Desde o fim do ano passado, a Marfrig Global Foods tem entoado uma espécie de mantra. A segunda maior empresa de carne bovina do mundo, com capacidade de abate de 37 mil cabeças de gado por dia e 47 unidades industriais, decidiu focar boa parte de seus esforços na redução de seu endividamento – um compromisso repetido à exaustão para os investidores. Não é à toa. A pesada dívida, que estava em US$ 4,2 bilhões no fim do segundo trimestre deste ano, sempre foi uma das principais inseguranças do mercado financeiro em relação à companhia. Mas, no dia 17 de agosto, parte dessa incerteza começou a ficar no passado. Após uma longa negociação, a empresa fechou a venda da Keystone Foods, sua subsidiária americana de alimentos processados à base de frango, para a também americana Tyson Foods, por US$ 2,4 bilhões. A operação reduz quase pela metade o endividamento da Marfrig e leva a sua alavancagem para o menor nível de todo o setor, com uma dívida líquida equivalente a 2,6 vezes a sua geração de caixa (Ebitda) – o indicador da JBS é de 3,4 vezes, o da BRF, 5,7 vezes, e o da Minerva, 5 vezes. “Agora, estamos com uma estrutura financeira robusta para ser explorada”, afirma Eduardo Miron, vice-presidente de finanças da empresa.

A transação é uma dupla vitória para a companhia do empresário Marcos Molina. Além de ajudar em suas metas financeiras, ela vai de encontro com o novo direcionamento estratégico da Marfrig, anunciado nos primeiros dias de abril deste ano. Na época, junto com a aquisição do frigorífico americano National Beef, por US$ 969 milhões, a companhia divulgou a decisão de concentrar a sua atuação apenas no segmento de bovinos. Para se adequar ao novo plano, portanto, a venda da Keystone se tornou prioridade para a Marfrig – até então, a ideia era realizar uma Oferta Pública Inicial de Ações (IPO) da subsidiária e se desfazer de uma participação minoritária. “A aquisição da National Beef e a venda da Keystone vão criar um modelo em que a Marfrig conseguirá focar em seu negócio principal: a venda de carne bovina”, disse Martin Secco, presidente da empresa, em entrevista à DINHEIRO concedida logo após a compra, em abril.

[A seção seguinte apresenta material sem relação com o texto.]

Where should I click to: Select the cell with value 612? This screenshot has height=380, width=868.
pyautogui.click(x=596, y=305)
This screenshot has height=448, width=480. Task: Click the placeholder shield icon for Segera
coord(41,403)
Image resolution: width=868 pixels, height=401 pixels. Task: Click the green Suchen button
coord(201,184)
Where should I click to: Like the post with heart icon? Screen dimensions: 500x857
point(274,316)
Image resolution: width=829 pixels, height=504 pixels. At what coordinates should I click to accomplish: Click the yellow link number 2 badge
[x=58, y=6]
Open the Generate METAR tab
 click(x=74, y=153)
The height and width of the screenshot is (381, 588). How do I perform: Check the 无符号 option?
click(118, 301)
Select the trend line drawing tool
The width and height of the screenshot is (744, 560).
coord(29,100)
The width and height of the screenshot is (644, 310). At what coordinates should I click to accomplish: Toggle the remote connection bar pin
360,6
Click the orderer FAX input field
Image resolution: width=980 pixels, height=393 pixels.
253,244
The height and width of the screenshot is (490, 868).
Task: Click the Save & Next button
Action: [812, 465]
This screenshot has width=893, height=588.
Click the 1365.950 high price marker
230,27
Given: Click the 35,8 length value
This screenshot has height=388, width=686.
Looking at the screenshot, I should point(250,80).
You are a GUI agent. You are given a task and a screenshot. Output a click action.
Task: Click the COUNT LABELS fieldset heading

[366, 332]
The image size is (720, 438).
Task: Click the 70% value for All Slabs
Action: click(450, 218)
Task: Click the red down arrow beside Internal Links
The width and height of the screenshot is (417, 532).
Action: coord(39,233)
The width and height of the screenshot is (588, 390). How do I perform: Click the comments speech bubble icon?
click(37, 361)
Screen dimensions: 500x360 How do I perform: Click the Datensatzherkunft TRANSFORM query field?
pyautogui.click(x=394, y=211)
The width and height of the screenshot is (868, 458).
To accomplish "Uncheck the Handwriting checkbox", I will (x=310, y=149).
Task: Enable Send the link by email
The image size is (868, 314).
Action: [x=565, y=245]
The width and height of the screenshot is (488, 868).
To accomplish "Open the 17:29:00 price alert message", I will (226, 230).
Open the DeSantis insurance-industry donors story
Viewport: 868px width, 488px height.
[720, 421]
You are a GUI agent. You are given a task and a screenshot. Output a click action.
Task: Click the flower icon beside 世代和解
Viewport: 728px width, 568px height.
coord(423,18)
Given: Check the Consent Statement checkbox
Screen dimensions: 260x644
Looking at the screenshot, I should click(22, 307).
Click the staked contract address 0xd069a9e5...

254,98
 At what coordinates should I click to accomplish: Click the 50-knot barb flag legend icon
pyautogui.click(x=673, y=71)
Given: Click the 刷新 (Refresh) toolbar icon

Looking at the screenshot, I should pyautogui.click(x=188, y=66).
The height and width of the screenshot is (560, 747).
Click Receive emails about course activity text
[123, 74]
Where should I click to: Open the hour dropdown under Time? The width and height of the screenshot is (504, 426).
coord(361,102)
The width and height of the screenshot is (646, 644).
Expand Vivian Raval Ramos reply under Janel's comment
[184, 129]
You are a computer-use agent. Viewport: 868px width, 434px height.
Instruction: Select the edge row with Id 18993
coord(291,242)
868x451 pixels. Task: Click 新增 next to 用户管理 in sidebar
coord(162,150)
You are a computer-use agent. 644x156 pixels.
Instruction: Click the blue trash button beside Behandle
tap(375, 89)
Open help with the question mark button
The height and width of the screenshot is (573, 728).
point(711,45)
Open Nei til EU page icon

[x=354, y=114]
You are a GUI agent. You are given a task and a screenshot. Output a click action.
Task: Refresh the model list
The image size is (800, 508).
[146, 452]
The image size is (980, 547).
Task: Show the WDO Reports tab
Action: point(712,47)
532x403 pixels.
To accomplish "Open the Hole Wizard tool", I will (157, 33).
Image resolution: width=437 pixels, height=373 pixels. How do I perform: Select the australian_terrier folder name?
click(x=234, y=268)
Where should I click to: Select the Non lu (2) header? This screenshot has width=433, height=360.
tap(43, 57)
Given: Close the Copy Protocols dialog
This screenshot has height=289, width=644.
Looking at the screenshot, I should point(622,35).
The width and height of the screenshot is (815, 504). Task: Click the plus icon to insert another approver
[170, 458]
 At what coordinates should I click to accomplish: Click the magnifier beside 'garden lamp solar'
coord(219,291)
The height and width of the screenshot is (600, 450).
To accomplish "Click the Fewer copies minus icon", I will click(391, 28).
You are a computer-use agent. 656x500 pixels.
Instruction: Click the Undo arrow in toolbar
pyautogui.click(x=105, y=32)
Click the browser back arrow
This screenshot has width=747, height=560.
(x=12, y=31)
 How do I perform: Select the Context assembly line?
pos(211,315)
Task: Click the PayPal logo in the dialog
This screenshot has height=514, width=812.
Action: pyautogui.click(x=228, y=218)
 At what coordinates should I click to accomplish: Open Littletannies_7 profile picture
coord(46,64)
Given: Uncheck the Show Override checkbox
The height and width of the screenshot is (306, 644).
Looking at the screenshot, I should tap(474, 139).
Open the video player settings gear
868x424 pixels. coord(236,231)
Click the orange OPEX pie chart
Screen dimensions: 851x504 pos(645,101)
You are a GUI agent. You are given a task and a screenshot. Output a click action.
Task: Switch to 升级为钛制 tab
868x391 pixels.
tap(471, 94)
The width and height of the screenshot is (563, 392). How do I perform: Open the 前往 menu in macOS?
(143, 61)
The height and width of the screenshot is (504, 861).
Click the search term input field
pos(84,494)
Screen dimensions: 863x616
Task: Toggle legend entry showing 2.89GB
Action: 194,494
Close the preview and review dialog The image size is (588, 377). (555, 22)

O comando: Eduardo Miron, CFO da Marfrig (à esq.), e Martin Secco, CEO da empresa, lideraram o processo de redução da dívida (Crédito:Felipe Gabriel)

Apesar dos méritos do negócio, o preço pago na venda desagradou alguns investidores – pelo menos em um primeiro momento. A expectativa no mercado financeiro era a de que a transação saísse por US$ 3 bilhões, cerca de US$ 600 milhões a mais do que o montante final. No pregão do dia 17, as ações da Marfrig caíram 9,3% na B3, reduzindo o seu valor de mercado para US$ 4,3 bilhões. “Há uma grande diferença para o valor patrimonial entre uma venda de US$ 2,4 bilhões e de US$ 3 bilhões”, afirmou o Itaú BBA, em nota enviada a clientes. A avaliação do banco BTG Pactual foi no mesmo sentido. “O preço final da venda ficou abaixo das expectativas”, escreveram os analistas Thiago Duarte e Vito Ferreira.

Segundo Miron, essa diferença se explica, principalmente, pelo fato de a empresa ter decidido manter uma das fábricas de processamento de hambúrguer bovino da Keystone. Localizada em North Baltimore, no estado de Ohio, a unidade é considerada um ativo estratégico para a empresa e fatura mais de US$ 300 milhões por ano (11% da receita da subsidiária), tendo como principal cliente a rede de fast-food McDonald’s. Mesmo com a manutenção desse negócio e o valor menor do que o previsto, o executivo afirma que o múltiplo da venda foi positivo. A explicação da empresa aliviou um pouco a preocupação dos analistas e as ações subiram nos pregões seguintes, embora ainda estejam longe de recuperar as perdas (confira no gráfico abaixo). “Você pode olhar o copo meio cheio ou meio vazio”, afirma Victor de Figueiredo Martins, analista da Planner Corretora. “Eu vejo com bons olhos. Com a venda, a Marfrig fica bem menos alavancada e ainda consegue manter um ativo interessante.”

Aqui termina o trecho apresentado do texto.